**Activity**: With the line that contains "Image resolution: width=761" as the first line, output exactly every line through the end of the material.

**Records to process**:
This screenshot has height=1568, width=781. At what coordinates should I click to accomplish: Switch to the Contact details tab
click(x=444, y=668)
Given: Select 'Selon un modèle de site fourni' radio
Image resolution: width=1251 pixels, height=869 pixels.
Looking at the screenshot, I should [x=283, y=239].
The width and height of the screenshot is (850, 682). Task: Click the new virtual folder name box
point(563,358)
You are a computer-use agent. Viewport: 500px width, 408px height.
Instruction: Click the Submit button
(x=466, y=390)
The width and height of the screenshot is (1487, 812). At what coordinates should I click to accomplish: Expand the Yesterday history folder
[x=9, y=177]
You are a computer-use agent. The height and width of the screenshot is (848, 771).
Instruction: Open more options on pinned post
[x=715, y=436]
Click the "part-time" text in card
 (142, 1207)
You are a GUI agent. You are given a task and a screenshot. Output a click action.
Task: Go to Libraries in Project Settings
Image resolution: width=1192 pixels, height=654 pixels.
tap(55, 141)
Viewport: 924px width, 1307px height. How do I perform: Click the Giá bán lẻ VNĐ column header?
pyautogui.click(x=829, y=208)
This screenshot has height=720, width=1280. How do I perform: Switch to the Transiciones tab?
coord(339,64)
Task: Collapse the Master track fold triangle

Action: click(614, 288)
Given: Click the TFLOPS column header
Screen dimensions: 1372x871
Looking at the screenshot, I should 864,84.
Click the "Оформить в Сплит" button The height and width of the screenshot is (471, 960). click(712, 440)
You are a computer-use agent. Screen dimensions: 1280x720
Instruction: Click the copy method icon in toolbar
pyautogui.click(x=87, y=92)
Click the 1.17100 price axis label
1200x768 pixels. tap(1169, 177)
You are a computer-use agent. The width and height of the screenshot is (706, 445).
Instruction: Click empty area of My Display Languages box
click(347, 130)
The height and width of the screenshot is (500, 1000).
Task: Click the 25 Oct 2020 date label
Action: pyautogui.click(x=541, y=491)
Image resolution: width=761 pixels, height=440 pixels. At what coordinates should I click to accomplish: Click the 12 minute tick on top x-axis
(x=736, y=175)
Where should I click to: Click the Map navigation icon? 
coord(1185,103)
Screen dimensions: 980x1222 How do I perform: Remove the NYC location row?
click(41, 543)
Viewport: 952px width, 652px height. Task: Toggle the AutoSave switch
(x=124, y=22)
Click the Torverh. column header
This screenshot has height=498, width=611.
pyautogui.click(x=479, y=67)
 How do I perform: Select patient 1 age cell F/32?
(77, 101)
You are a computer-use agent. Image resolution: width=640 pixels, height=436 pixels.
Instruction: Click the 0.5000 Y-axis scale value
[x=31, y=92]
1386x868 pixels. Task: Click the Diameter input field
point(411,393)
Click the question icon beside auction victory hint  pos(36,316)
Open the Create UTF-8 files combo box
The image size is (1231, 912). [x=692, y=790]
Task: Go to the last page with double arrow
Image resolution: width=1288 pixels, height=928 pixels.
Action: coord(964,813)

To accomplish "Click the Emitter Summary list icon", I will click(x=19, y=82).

**Answer**:
Image resolution: width=761 pixels, height=440 pixels. At what coordinates should I click to accomplish: Click the 12 minute tick on top x-axis
(x=736, y=175)
Where should I click to: Click the Map navigation icon? 
coord(1185,103)
Screen dimensions: 980x1222 How do I perform: Remove the NYC location row?
click(41, 543)
Viewport: 952px width, 652px height. Task: Toggle the AutoSave switch
(x=124, y=22)
Click the Torverh. column header
This screenshot has height=498, width=611.
pyautogui.click(x=479, y=67)
 How do I perform: Select patient 1 age cell F/32?
(77, 101)
You are a computer-use agent. Image resolution: width=640 pixels, height=436 pixels.
Instruction: Click the 0.5000 Y-axis scale value
[x=31, y=92]
1386x868 pixels. Task: Click the Diameter input field
point(411,393)
Click the question icon beside auction victory hint  pos(36,316)
Open the Create UTF-8 files combo box
The image size is (1231, 912). [x=692, y=790]
Task: Go to the last page with double arrow
Image resolution: width=1288 pixels, height=928 pixels.
Action: coord(964,813)

To accomplish "Click the Emitter Summary list icon", I will click(x=19, y=82).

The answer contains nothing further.